Monday, 30 April 2012

Gene Therapy for Haemophilia B

Gene Therapy for Haemophilia B - Kyle Wong
Famous for its inheritance down the royal bloodlines of Queen Victoria, Haemophilia B has long since remained an incurable genetic disease (D.J. Roberts 2012).

Haemophilia occurs when sufferers have a damaged gene which causes its sufferers to not produce Factor IX, a plasma coagulation protein which stops bleeding in normal human beings. Haemophiliacs suffer from excessive bleeding due to their blood being unable to clot properly. Imagine that! They could quite literally die from something as small as a papercut. Up until now, this disease has been treated by the injection of the coagulation factors and recombinant proteins when a bleed occurs in order to cause the wounds to clot. (PubMed 2010)

This process however is prophylactic, that is it a preventative, protective measure, rather than a viable cure (Nathwani et al 2011). Now what happens is that those who donate blood have their blood separated by centrifugation, and from the plasma, products with Factor IX can be made and given to haemophiliacs.
There are two main problems with the status quo of treating Haemophilia B patients:
  • 1.       The process has to occur regularly, 2-3 times a week. The estimated cost of the procedure for just one year is roughly $300,000 (Wade 2011)
  • 2.       There is a chance that disease can be transmitted from the donors to the recipients via the donated plasma.

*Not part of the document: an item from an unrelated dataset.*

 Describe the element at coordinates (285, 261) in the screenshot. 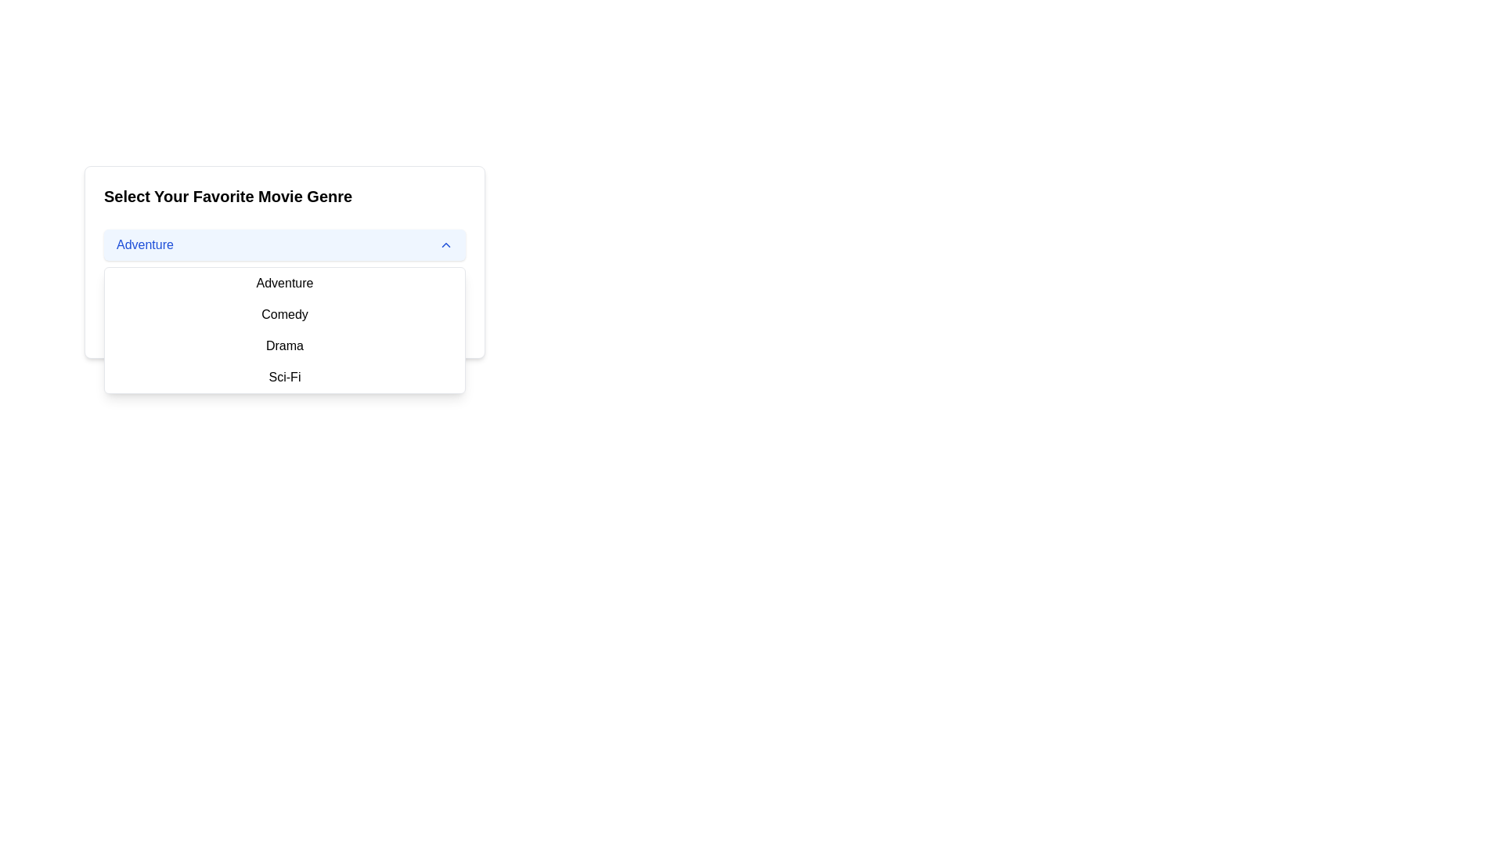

However, a new gene therapy procedure has been developed that can replace the defective genes and effectively cure haemophiliacs.

What is Gene Therapy? Gene therapy involves the extraction of a defective gene in the DNA and replacing it with the correct form, through the use of a vector, a way for the gene to be transported into the cells (Wade 2011)

Previously, gene therapy had remained relatively ineffective because the body would destroy the virus vector before it could deliver the gene. But here’s where the scientists have been able to do something really cool. Scientists have been able to manipulate virus vector in a way which limits the chances of the body having a negative immune response. Scientists have been able to encourage the positive reception of the gene by doing four things:

  1. 1.       Treating the patients with steroids that supress the immune system and lower the chances of an immune response
  2. 2.       Enhancing the expression of Factor IX through a process called codon optimization
  3. 3.       Pseudotyping the adenovirus-associated virus vector, meaning the virus is combined with a foreign viral membrane with specific glycoproteins that will bind to liver cells
  4. 4.      Injection of viral vector into the peripheral vein of the body, allowing access to the liver (Nathwani et al. 2011)

Once injected into the body, the virus targets the liver cells where Factor IX is normally produced. The viral envelope merges with the cell membrane releasing its contents into the cell. The correct form of the gene enters the cell’s nucleus and combines with the genetic material. The patient is then able to produce Factor IX (Nathwani et al. 2011).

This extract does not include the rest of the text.